The answer is simple: Regardless of its flaws, the Yale professor’s study raises an important issue that plan sponsors need to consider. Plan costs, especially the costs of the investments—which inherently are borne by the participants—have gained increasing attention from regulators, class action plaintiff’s lawyers and law‐makers in recent years. And the professor’s study adds some academic weight, especially to a non‐critical reader. More importantly, though, at a fundamental level, it simply highlights the importance of looking at the cost of the investment alternatives made available to the participants in a participant‐directed plan. This includes 403(b) and 457 plans as well as 401(k) plans.

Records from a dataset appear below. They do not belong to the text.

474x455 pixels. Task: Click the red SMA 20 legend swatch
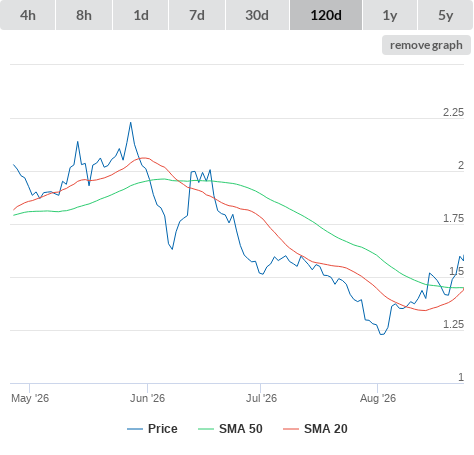tap(291, 429)
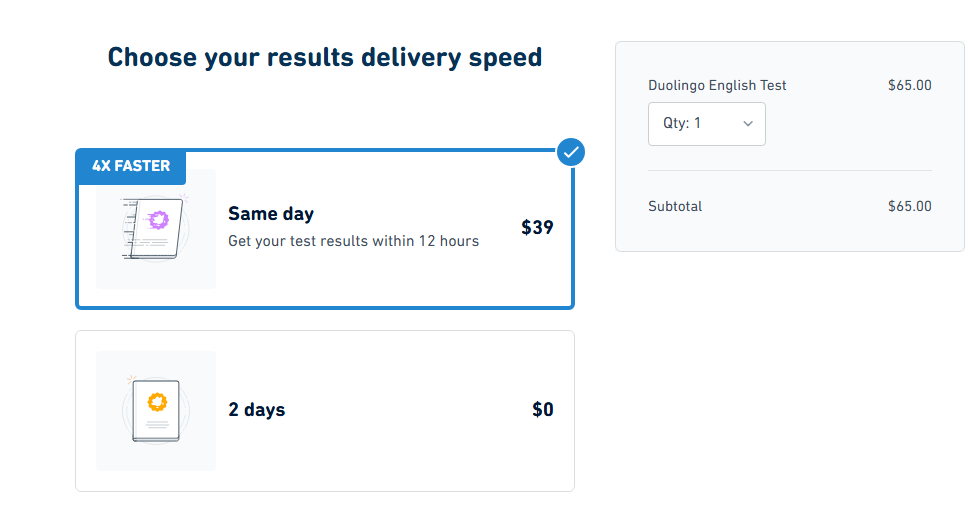The image size is (973, 509).
Task: Click the purple fast-delivery document icon
Action: 155,228
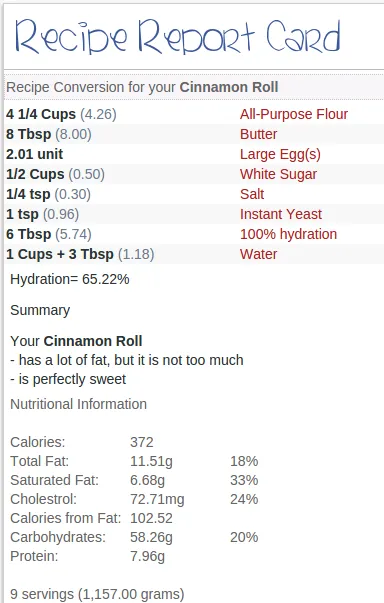Open the White Sugar ingredient link
Screen dimensions: 384x603
click(x=278, y=174)
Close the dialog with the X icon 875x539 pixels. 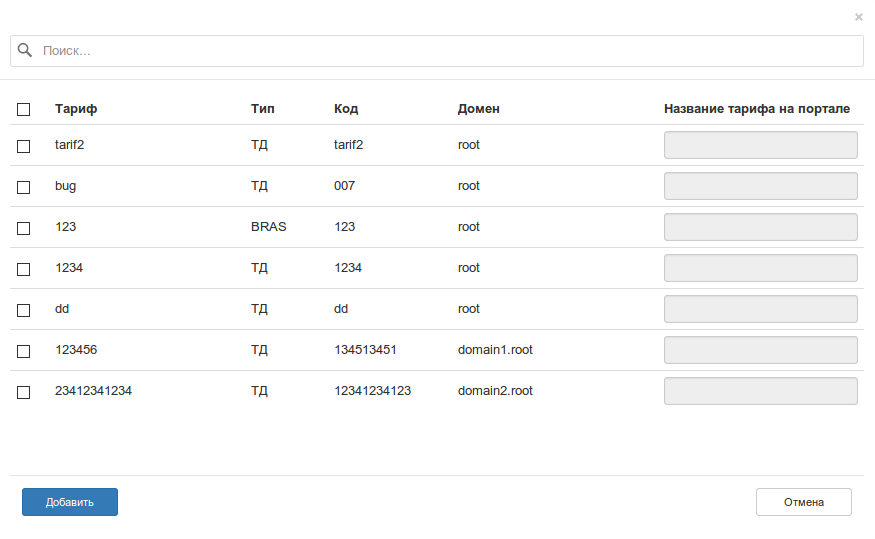point(858,17)
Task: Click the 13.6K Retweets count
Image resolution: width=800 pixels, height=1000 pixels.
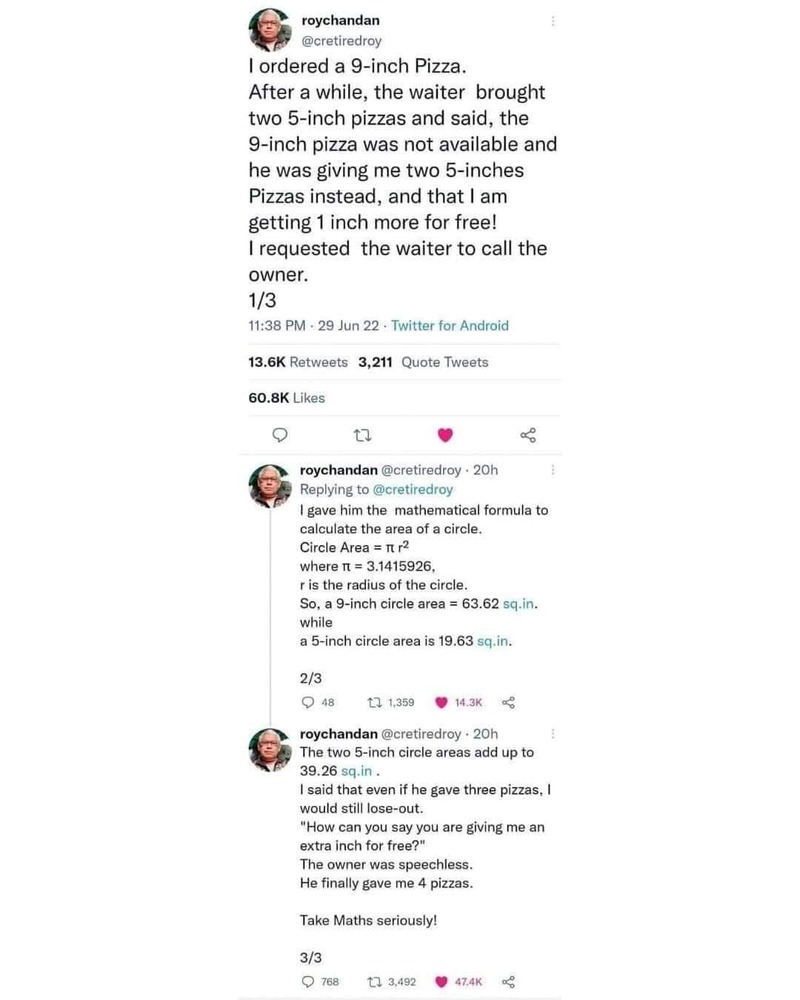Action: coord(298,362)
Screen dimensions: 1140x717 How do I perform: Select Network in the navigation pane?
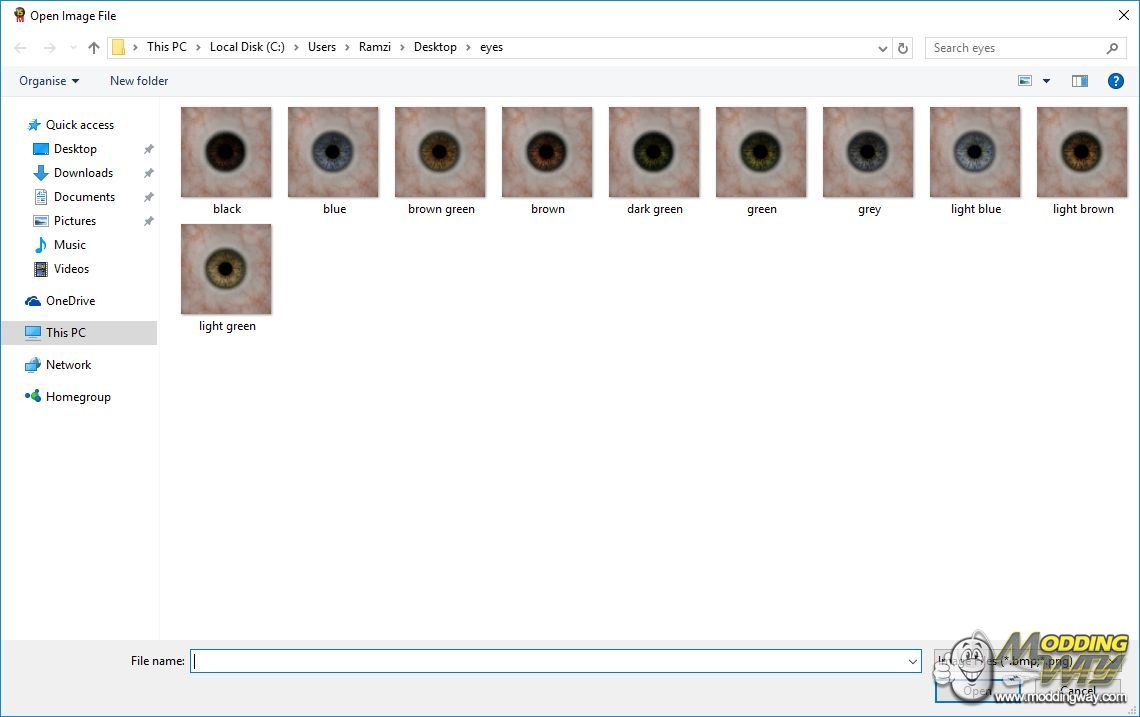click(68, 365)
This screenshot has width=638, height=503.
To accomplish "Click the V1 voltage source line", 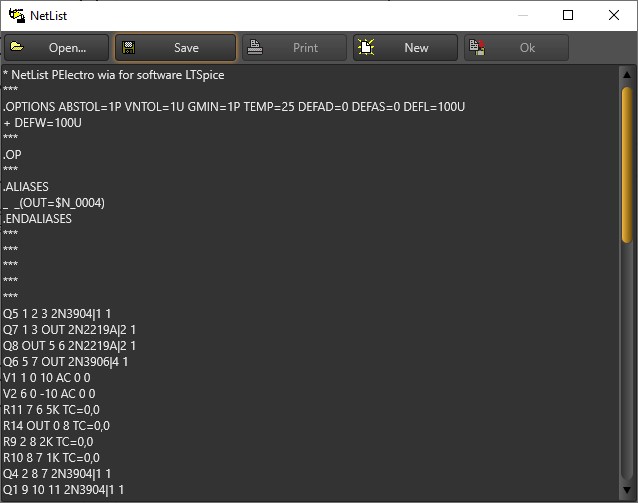I will tap(47, 377).
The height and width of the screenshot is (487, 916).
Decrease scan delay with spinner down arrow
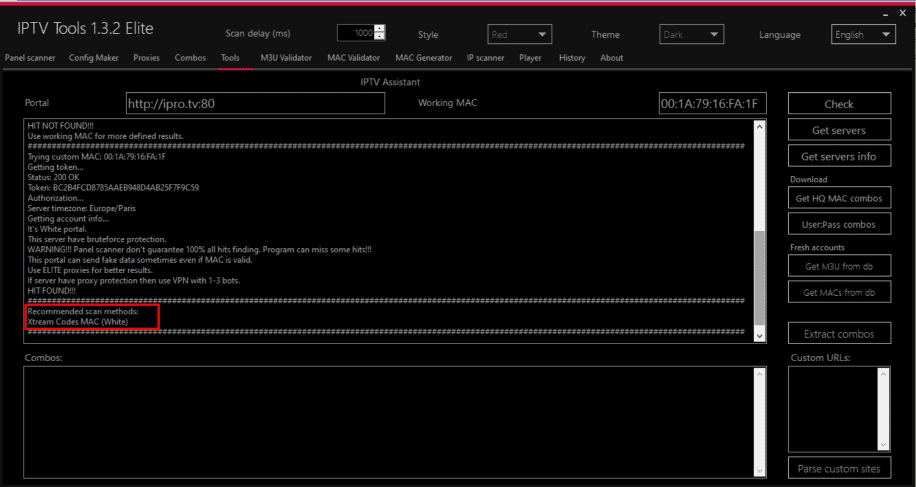point(380,38)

And, in light of the desire of employers to do right by their participants—and the fiduciary requirements under some state laws—it includes non‐ERISA plans as well as those governed by the federal law.

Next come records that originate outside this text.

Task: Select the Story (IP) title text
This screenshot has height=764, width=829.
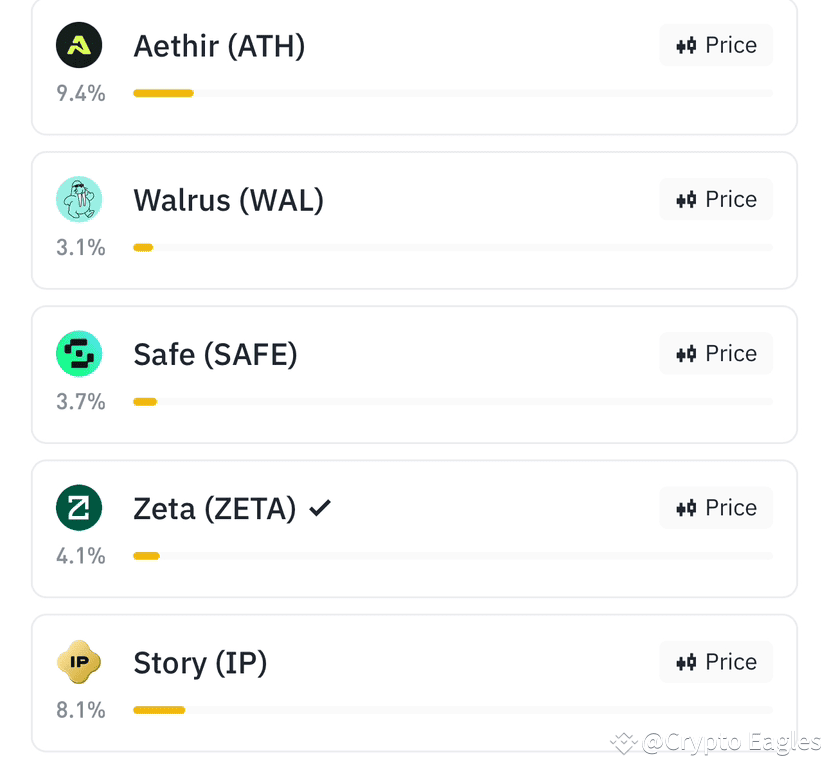Action: point(199,662)
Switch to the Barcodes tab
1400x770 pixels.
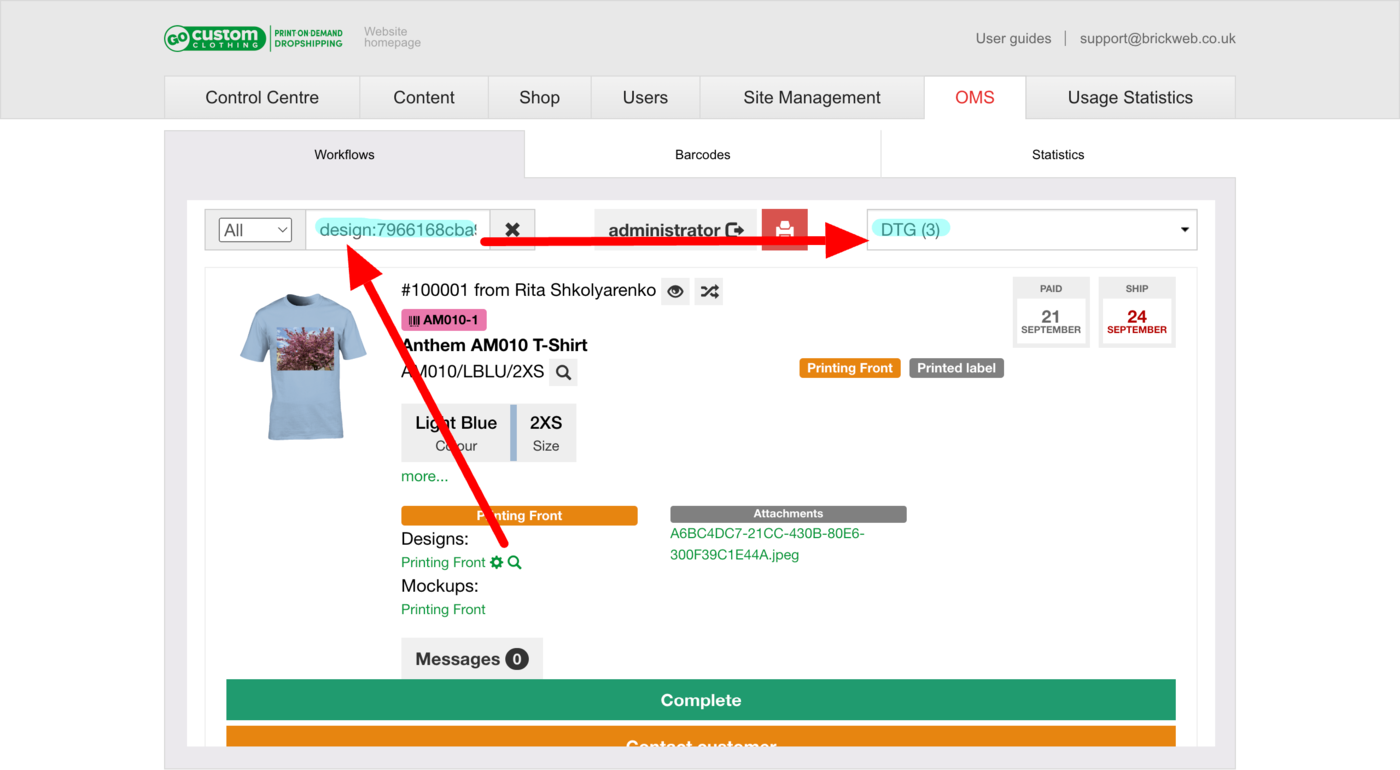pyautogui.click(x=702, y=155)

So what should the sponsor of a 403(b) or 457 plan do about this tempest? In cases where the sponsor (or a group acting on behalf of the sponsor) exercises some discretion or control over what investment alternatives are made available to the employees, we suggest the following:
- First, understand the costs of the investments, whether annuities or custodial accounts. This includes the expense of managing the investment, the fees being paid to the person selling the investment and any expense related to getting out of the investment (surrender fees and the like).
- Second, compare the costs over various alternatives as a way of testing the reasonableness of the costs. Alternatively, the sponsor may be able to obtain an independent report—generally referred to as a benchmarking report—that compares costs.
- Third, consider the costs relative to the benefit being received by the participants, such as the return on investment and/or services being offered by the provider or the broker.
- Fourth, if the costs appear to be out of line, especially in relation to the benefits, consider negotiating, for the benefit of the participants, a reduction in the expenses or an increase in services; and if that is not possible, consider changing to a different investment. (While you may not be in a position to require the participants to make a change, at least you can affect the alternatives being offered going forward.)
At one level, given its deficiencies, the Yale professor’s study may turn out to be a minor footnote in 401(k) lore. At another level, however, it reminds us of the importance of examining investment costs and being proactive in seeking to make them reasonable.